How web detectives find out where you live
An explosion of people checking into social networks is being exploited by mobile application makers and private detectives, who say they can use people's online chatter and photos to track them and find out where they live.
In March, Apple stopped downloads of a "stalker" mobile application that told men where women around them were "hanging out", using only publicly available information from social networks.
But other readily available apps can do the same and more, say online investigators who use them.

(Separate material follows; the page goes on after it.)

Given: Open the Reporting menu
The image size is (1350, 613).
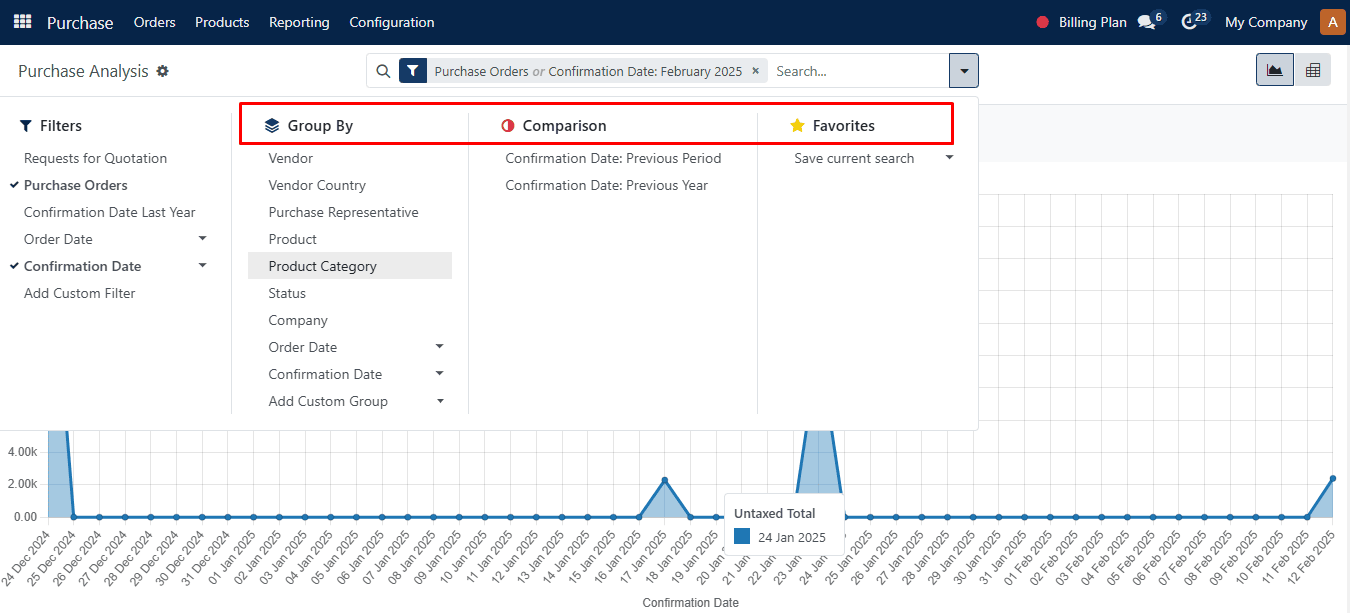Looking at the screenshot, I should click(299, 22).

When a person uses a mobile phone to post a tweet on Twitter or upload a photo to the image-hosting website Flickr, sometimes so-called geolocation data can be found lurking underneath the tweet or photo. This can be used to track down their local haunts, including their home or where they study.

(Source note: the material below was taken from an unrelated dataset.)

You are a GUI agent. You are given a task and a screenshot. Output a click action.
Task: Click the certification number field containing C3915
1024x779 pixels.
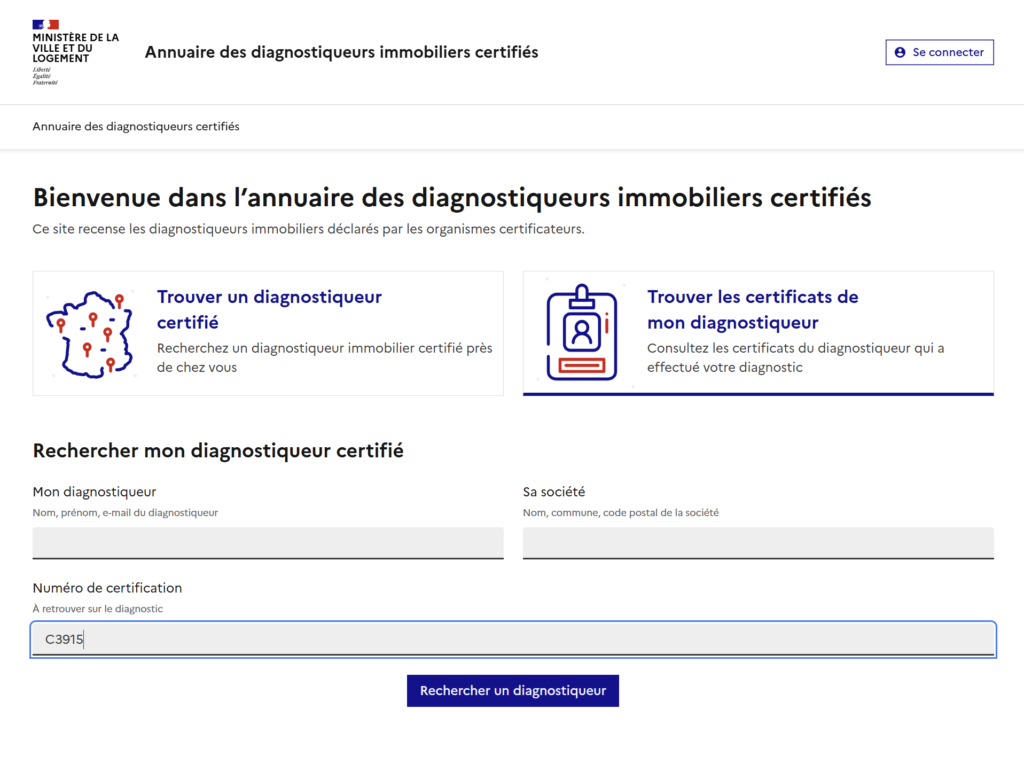coord(512,639)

"It is quite easy sometimes to work out which house a tweet is coming from," said Neil Smith, a former police officer turned online researcher in Britain.
Geolocation research is a fast evolving area as most applications are built on the back of freely available open-source software.
One of Smith's favourite applications was developed by 27-year-old Greek IT engineer Ioannis Kakavas, who aptly called his invention Creepy.
The free app collates geolocation data attached to a person's tweets and pictures to figure out where they might work, said Smith, who says he uses it to track down perpetrators of insurance fraud for corporate clients.
Police officers in Vancouver, Canada and in Arizona and Colorado in the United States also say they have used Creepy in their investigations.
Some of these websites allow users to disable geolocation, but those like Foursquare and Gowalla depend on it. Twitter users can choose to enable it when they join and Facebook says it strips off the location data on photos.
Smith, who says he has recently been hired by journalists who want to use geolocation data in their research, says his work is for "honourable, legal purposes".
But Smith and other professional snoops admit that many people oblivious to geolocation data can find themselves unwittingly exposed.
"Teenage girls are taking pictures of themselves unclothed and then sending them to their boyfriends," said Chris Hadnagy, a security expert and owner of social-engineer.com, a service which shows companies how vulnerable they might be to hacking.
"These photos may contain the location of where the photo was taken."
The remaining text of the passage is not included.